There are two ways to think about anonymization:
- Luck-based anonymization: The process of removing everything that can be easily used to identify someone. For what’s left, we assume it would be bad luck that someone would use it to extract personal information.
- Math-based anonymization: The process of transforming the information in a way so that it is mathematically impossible to extract significant information on individuals, no matter what one may already know or do.
Most traditional approaches are variations around luck-based anonymization, sometimes unknowingly. We will explain how to identify luck-based anonymization and explain why we believe math-based anonymization should prevail.
To anonymize a dataset, intuition tells you to remove what may be used to identify someone. You have to provide an answer to the question “what are the odds that one would use parts of the data to identify someone?”.
What are the odds one would identify an individual by their name? Very high, you should delete them. And so on for each field (email address? — high again. — home address? — High. — IP? High enough.).
Looking at fields in isolation is not sufficient, the same question applies to any combination of fields too. It means answering questions such as “What are the odds that someone knows that there is a pediatrician who is 42 and lives on that street? -🤷”, if it is high this combination must go.

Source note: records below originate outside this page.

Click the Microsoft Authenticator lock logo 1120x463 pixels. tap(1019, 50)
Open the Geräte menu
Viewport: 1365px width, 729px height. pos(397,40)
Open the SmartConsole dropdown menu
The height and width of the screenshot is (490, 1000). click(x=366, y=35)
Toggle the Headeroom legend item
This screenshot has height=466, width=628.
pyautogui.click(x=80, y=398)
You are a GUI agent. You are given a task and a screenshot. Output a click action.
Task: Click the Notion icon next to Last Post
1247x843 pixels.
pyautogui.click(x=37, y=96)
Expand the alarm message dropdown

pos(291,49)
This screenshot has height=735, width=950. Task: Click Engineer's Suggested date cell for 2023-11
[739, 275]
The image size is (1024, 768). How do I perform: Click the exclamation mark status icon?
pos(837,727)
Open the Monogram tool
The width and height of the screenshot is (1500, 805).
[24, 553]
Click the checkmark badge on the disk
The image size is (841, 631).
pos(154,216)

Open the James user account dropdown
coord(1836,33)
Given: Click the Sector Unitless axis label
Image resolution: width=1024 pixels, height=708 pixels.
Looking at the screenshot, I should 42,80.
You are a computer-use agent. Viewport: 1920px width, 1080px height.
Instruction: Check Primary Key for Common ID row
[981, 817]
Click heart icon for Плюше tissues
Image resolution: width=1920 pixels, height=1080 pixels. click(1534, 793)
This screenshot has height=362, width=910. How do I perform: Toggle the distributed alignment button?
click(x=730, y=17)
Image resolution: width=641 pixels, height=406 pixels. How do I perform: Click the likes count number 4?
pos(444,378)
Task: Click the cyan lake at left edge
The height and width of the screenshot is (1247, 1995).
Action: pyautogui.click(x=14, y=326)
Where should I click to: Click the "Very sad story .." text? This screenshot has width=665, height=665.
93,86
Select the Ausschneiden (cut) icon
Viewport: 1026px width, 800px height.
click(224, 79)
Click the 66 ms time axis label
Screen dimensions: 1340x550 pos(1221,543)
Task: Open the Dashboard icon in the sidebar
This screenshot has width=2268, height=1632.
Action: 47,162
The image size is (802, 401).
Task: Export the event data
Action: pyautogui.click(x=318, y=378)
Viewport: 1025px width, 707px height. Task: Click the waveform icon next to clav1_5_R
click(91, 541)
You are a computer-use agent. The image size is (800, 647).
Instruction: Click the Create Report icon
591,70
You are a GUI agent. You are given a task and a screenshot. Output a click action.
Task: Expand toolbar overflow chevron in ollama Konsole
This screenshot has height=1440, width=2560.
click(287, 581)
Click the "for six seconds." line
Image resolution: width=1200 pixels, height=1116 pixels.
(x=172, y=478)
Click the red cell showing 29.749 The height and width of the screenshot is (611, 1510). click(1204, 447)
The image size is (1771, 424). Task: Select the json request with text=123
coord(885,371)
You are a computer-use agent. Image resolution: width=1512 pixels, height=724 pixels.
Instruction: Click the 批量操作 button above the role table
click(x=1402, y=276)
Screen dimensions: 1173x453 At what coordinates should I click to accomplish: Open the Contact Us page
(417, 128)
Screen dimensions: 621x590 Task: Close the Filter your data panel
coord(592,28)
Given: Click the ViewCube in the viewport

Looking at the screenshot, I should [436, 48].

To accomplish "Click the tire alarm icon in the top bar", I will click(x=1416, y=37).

As long as a row of data is unique someone may know what makes it unique (e.g. age+street+profession) and use this fingerprint to identify this individual. Such data cannot be deemed absolutely anonymous. GDPR is very explicit about this: “data […] which could be attributed to a natural person by the use of additional information should be considered to be information on an identifiable natural person (GDPR, recital 26)”. In absence of an absolute guarantee, the best we have is to hope the odds are low.
Netflix learned it at great cost. Yes, it was bad luck that there was a public database where users had revealed some movies they had watched back in 2008 (IMBD in this case). But, this is the problem with luck-based anonymization, it’s a lottery and the odds are not in your favor: there is more and more public data out there. Think of how much more information is available today compared to 2008. Instagram, Facebook, Linkedin are just the obvious ones. There is way more information collected daily in corporate data lakes around the world. And when playing the luck-based anonymization lottery, you are playing against all the information that might be made available in the future too! Whether it comes from voluntary disclosure, data breaches, or also new ways of connecting information. It is becoming urgent to stop making assumption about the additional information that may be available elsewhere.
If releasing unique rows is doomed, one may think that releasing aggregates, where each row combines several individuals, would be the solution. They do push the odds in your favor they remain a lottery. What are the odds that someone would know a slightly different aggregate that differs by one individual? Say, the same aggregate released the day before? Or the same statistics in the next national census?
Not only does aggregation drastically reduce data utility but it also falls short of providing a strong anonymization guarantee and remains a form of luck-based anonymization.
In reaction to luck-based anonymization, researchers have looked for new approaches that don’t depend on what the recipient may know or do. You should not have to answer questions such as “what are the odds that someone knows the age and the date a person is discharged from the hospital?” or “what are the odds that someone knows the name of the only person that has been admitted at the hospital six times in the past year?”. Because quite frankly no one knows.
It took decades before Differential Privacy finally emerged as the best way to provide such guarantees. It was formally introduced by Cynthia Dwork who won the Godel Prize for her work. The idea is that when you reveal information about a group of individuals, the recipient should not be able to learn anything significant about any given individual in that group, whatever they may already know. Keeping anything unique about an individual in the output data is a trivial violation of this principle. One can show that revealing anything without adding some randomness would also violate this principle.
Looking at each row separately and removing what can lead to identification does not work anymore. It calls for a new way of operating on sensitive datasets. Instead of releasing datasets that are anonymous “if you are lucky”, it makes more sense to offer an API to compute on the original datasets with math-based anonymity baked into every interaction.
The good news with this approach, is that not only does it provide provable guarantees, but it also allows you to keep the original data in full. The exact birth date may be useful for diagnosis for newborns. The full address including floor level and all the details may matter for delivery optimization. Similarly, having the most precise GPS traces will make a difference when designing the city mobility master plan.
If you are crafting data by hand, if you know precisely and trust who will use it, and if you know what they will do with it, luck-based approaches can be deemed sufficient. The data would not be strictly anonymous under GDPR but it may be sufficiently protected. But if you want to enter the industrial era of data, scale up data workflows, and meet modern — and future! — compliance standards, you definitely want to rely on a more robust notion of anonymization.
Sarus was started to make the math-based approach 10x more practical and powerful than the luck-based approach. We believe that it should be no one’s responsibility to answer every possible “what are the odds” question that stand in the way of using personal data for research and innovation.